T1 weighted axial (a) and coronal (b) images of MRI demonstrating paratracheal and neck lymphadenopathy in a patient with recurrent papillary thyroid carcinoma after total thyroidectomy
When dynamic contrast MRI was compared to US-guided FNAB in the evaluation of multinodular goiter for underlying thyroid cancer in 26 consecutive patients, Tunca et al. reported 100 % sensitivity and 100 % NPV compared to 71.4 % and 91.7 % sensitivity and NPV, respectively, for US-FNAB .
Positron Emission Tomography
The images generated by PET are low resolution and not suitable for operative planning. Similar to other solid organ malignancies, the primary use of PET scans is to evaluate for the presence of distant metastases (see Fig. 6.3). However, for the initial evaluation of thyroid cancer, this is achieved postoperatively with radioactive iodine scanning. Moreover, given their relatively low metabolic activity, most primary thyroid tumors and up to 70 % of metastases are non-FDG avid [19–22]. Thus, there is no role for PET or combined PET/CT scans for the initial evaluation of thyroid cancer.
Axial images from an 18-FDG PET/CT demonstrating (a, b, c) hypermetabolic lymphadenopathy in left neck levels II–V and a (d, e) hypermetabolic right thyroid nodule in patient diagnosed with metastatic papillary thyroid carcinoma
Surveillance for Persistent or Recurrent Thyroid Cancer
Following surgery for thyroid cancer, patients should be assessed for persistent or recurrent disease using serum thyroglobulin (either on thyroid hormone therapy or after stimulation with recombinant human TSH) in combination with a neck ultrasound at 6–12 months postoperatively. The presence of disease as indicated by serum thyroglobulin or neck ultrasound may prompt further imaging. In patients who have undergone less than a total thyroidectomy or did not undergo radioiodine ablation, the absolute value of thyroglobulin is less meaningful, but an elevation in serum thyroglobulin from baseline should raise suspicion.
Conceptually, persistent/recurrent thyroid cancer can be classified as being either cervical or extracervical, with the former usually being managed surgically and the latter often being managed nonsurgically. The degree of thyroglobulin elevation provides some guide as to the anatomic location of persistent/recurrent disease, with the most common presentation being a small-volume locoregional lymph node recurrence associated with a thyroglobulin level in the single digits . For such cases, ultrasound imaging alone is adequate. Patients with suspected extracervical disease may be evaluated with (1) diagnostic whole body scanning with radioactive iodine, (2) thin-cut non-contrast chest CT, or (3) 18 F-FDG PET scanning.

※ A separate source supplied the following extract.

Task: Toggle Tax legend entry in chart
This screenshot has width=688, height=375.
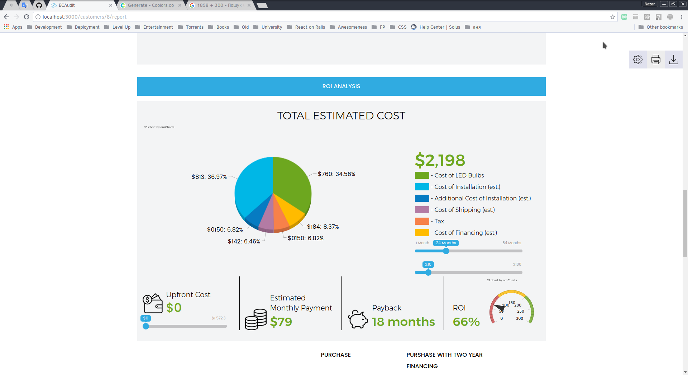Action: coord(429,221)
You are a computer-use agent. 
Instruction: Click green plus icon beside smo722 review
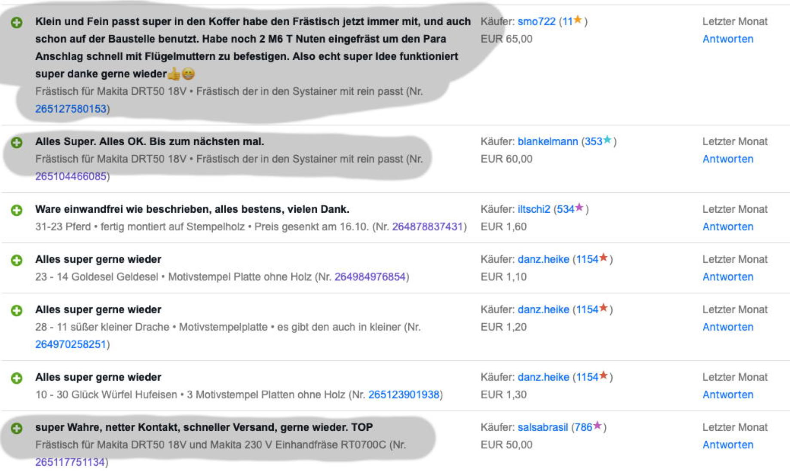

18 F-FDG PET scanning is most strongly indicated in the patient with suspected extracervical disease and negative radioactive iodine imaging [24–27]. The 2015 ATA guidelines recommend PET scanning in patients with negative RAI imaging and thyroglobulin greater than 10 ng/ml . As some high-grade tumors dedifferentiate, they may lose their affinity for iodine and simultaneously become more hypermetabolic on PET scan . The sensitivity and specificity of PET/CT in I131-negative patients with suspicion of persistent or recurrent disease has been reported at 81 and 89 % . The sensitivity of PET/CT may be improved with TSH stimulation .

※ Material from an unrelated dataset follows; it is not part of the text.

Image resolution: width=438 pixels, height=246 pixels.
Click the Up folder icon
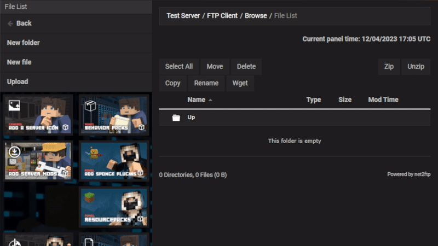pyautogui.click(x=176, y=118)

Similar to the indications for chest CT in the initial evaluation for thyroid nodules and thyroid cancer, CT should be considered when there is extensive bulky lymphadenopathy and/or signs and symptoms of local invasion of aerodigestive structures. Additionally, chest CT should be obtained in patients with negative US and high serum thyroglobulin (>10 ng/ml) or rising serum thyroglobulin. While MRI can be considered as an alternative imaging modality for the neck, it is not as sensitive for pulmonary nodules as chest CT.